→ Given problem
Continue the article about Leo Thorsness's talk at RAF Lakenheath, picking up right after its final sentence.

→ Page
■ ■ ■ ■ ■

Medal of Honor recipient retired Col. Leo Thorsness shares his story and life lessons to an attentive crowd inside the RAF Lakenheath library as part of his visit to the base last week. (Sean Kimmons / S&S)

UK weekly edition, Wednesday, August 15, 2007

RAF LAKENHEATH — Col. Leo Thorsness had lots of time to reflect on his life when he spent six years inside the infamous “Hanoi Hilton” prison camp during the Vietnam War.

While isolated in a tiny cell, he would often communicate with fellow prisoners, quietly tapping in code against concrete walls. If any of the ruthless North Vietnamese guards overheard the messages, beatings would ensue.

After plenty of practice, Thorsness, now retired, could send at least 15 words a minute through a wall, the Medal of Honor recipient recalled to an attentive crowd gathered at the RAF Lakenheath library last week.

Besides thoughts on the war, most messages revolved around family, friends, faith and even some jokes to help pass the time. Work-related topics were at the bottom of the list.

“You have to put something in your life besides work,” said Thorsness, adding that it was a lesson he learned the hard way by being imprisoned.

The decorated F-105 fighter jet pilot, who laced his remarks with humor, offered life lessons he had learned from his disturbed past. For example, he emphasized the importance of training.

Without proper training, he could not have made it through 92½ dangerous “Wild Weasel” missions, evading surface-to-air missiles over Vietnam hot zones.

In 1967, he didn’t complete his 93rd mission as fate caught up to him in the form of an enemy missile.

“It was like a sledgehammer hit the airplane,” Thorsness said. “I could feel pieces coming off instantly.”

Thorsness, then a major, and his wingman ejected after nearly passing out from the smoke. Trouble was just beginning, though, as enemy forces started shooting at his parachute as he floated to the ground.

“I could see muzzle flashes. It’s really hard to hide with a parachute,” he said, wryly.

Unable to walk, Thorsness tried crawling away but enemy forces caught up to him, stripping his clothes off with a machete. Following interrogation, he ended up at the “Hanoi Hilton,” where he and many other American prisoners of war would suffer brutal treatment.

■ ■ ■ ■ ■

→ Provided records
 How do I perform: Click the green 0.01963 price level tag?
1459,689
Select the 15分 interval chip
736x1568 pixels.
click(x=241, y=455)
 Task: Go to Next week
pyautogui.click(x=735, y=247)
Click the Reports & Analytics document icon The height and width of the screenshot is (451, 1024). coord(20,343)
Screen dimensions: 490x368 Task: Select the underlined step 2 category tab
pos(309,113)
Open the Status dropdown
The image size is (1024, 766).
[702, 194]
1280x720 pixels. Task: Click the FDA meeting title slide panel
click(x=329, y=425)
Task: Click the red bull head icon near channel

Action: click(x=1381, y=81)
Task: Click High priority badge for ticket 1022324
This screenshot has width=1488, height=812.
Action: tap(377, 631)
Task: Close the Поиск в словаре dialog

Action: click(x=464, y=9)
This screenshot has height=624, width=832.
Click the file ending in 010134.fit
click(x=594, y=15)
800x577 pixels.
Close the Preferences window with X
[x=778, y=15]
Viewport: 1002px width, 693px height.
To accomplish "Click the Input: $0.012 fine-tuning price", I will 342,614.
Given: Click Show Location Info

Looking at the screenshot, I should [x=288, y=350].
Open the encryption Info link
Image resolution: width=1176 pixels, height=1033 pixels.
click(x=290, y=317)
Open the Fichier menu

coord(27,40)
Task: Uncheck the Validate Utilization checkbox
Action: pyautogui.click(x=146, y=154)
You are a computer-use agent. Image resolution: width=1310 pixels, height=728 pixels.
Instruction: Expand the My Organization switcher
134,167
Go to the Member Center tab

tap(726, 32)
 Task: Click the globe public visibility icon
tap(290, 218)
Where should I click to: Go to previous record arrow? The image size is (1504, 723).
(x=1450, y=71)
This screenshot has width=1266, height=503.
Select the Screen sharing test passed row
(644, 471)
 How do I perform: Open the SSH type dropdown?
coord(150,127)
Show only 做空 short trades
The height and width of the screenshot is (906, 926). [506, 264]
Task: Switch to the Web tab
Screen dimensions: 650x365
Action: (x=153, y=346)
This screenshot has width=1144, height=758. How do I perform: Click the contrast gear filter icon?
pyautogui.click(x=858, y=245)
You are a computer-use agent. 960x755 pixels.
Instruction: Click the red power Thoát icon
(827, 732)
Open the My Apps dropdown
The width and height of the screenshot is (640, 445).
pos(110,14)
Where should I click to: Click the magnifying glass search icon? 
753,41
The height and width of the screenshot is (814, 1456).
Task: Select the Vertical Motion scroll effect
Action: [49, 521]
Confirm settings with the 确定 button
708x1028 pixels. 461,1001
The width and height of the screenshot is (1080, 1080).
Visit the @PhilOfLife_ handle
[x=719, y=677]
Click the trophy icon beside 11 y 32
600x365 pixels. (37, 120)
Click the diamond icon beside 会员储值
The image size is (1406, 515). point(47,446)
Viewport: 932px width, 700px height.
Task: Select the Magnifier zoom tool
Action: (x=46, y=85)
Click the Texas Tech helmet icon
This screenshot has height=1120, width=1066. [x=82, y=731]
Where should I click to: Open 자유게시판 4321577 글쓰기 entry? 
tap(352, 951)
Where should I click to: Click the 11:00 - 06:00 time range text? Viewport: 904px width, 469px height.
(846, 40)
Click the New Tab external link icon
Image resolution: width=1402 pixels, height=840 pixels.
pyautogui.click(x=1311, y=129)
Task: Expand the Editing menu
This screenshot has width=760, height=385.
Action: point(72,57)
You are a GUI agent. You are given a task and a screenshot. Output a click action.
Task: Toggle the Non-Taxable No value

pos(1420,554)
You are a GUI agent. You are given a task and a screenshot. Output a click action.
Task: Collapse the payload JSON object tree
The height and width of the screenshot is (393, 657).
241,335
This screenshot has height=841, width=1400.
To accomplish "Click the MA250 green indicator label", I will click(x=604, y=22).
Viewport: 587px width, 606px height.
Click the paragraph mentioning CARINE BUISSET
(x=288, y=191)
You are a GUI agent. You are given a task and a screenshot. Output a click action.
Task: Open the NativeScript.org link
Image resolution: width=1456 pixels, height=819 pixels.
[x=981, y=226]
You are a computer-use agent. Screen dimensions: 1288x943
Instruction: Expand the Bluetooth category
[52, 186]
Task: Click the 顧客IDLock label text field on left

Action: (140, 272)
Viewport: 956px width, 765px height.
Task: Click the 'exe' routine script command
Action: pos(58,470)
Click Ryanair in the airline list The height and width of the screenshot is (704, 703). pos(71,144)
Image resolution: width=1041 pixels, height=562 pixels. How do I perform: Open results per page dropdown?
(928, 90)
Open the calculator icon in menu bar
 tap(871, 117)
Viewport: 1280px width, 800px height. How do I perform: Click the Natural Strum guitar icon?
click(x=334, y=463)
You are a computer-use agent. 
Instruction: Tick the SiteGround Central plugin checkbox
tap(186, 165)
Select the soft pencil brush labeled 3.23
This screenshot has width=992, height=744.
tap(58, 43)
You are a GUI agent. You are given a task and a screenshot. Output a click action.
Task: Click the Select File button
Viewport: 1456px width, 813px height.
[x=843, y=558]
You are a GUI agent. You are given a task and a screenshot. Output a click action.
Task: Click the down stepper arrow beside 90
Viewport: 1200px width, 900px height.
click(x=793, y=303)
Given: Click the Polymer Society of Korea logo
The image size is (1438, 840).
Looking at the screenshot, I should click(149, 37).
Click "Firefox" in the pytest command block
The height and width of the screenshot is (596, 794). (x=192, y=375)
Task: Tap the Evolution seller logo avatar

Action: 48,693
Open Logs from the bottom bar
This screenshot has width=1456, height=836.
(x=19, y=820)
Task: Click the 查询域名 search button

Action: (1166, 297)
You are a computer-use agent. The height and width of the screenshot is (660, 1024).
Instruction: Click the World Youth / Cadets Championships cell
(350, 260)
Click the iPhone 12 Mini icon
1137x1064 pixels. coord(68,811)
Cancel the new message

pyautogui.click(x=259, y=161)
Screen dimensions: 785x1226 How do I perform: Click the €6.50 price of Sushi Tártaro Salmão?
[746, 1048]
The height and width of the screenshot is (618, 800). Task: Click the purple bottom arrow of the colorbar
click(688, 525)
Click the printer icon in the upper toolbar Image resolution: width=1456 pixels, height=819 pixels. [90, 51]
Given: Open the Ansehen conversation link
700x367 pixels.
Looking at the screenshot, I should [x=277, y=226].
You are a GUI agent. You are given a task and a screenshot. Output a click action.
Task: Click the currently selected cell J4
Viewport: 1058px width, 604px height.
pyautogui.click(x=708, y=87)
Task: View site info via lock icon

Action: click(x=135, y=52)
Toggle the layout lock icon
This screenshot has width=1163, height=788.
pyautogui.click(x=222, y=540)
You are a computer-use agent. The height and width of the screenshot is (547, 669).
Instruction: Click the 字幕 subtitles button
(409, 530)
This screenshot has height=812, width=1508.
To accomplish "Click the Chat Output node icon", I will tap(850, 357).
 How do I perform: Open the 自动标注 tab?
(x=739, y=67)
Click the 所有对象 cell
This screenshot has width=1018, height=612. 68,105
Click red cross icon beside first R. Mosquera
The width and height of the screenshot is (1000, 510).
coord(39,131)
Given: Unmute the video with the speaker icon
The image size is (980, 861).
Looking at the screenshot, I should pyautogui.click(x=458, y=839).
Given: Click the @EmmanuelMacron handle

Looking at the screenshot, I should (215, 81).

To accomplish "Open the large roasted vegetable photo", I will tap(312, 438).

■ ■ ■ ■ ■

→ Written answer
Torture, miserable food rations, inadequate living space and anti-American propaganda awaited those who checked in to the facility. The prison also had virtually no health care, Thorsness remembered. As a result, many prisoners used razor blades to extract their rotten teeth.

His advice to airmen deploying to combat these days: Do the right thing, especially when it comes to training.

“Know what to take seriously. In combat, the guy on your right and left depends on you,” he said following his remarks.

As far as the U.S. going down the same path in Iraq as it did in Vietnam, Thorsness suggested three options in preventing a similar outcome.

With Muslim extremists wanting to wipe out the Western world, the coalition forces would have to join the extremists, destroy them all or change them. The latter is perhaps the best option, said Thorsness, adding that Muslim women could be the key.

“I don’t think they like being treated like property. If there’s an opening somewhere, it ought to be that.

“I think we have to stay the course. We can back [the Iraqis] up for a long time, but the American public is not going to stand and watch much longer,” he said.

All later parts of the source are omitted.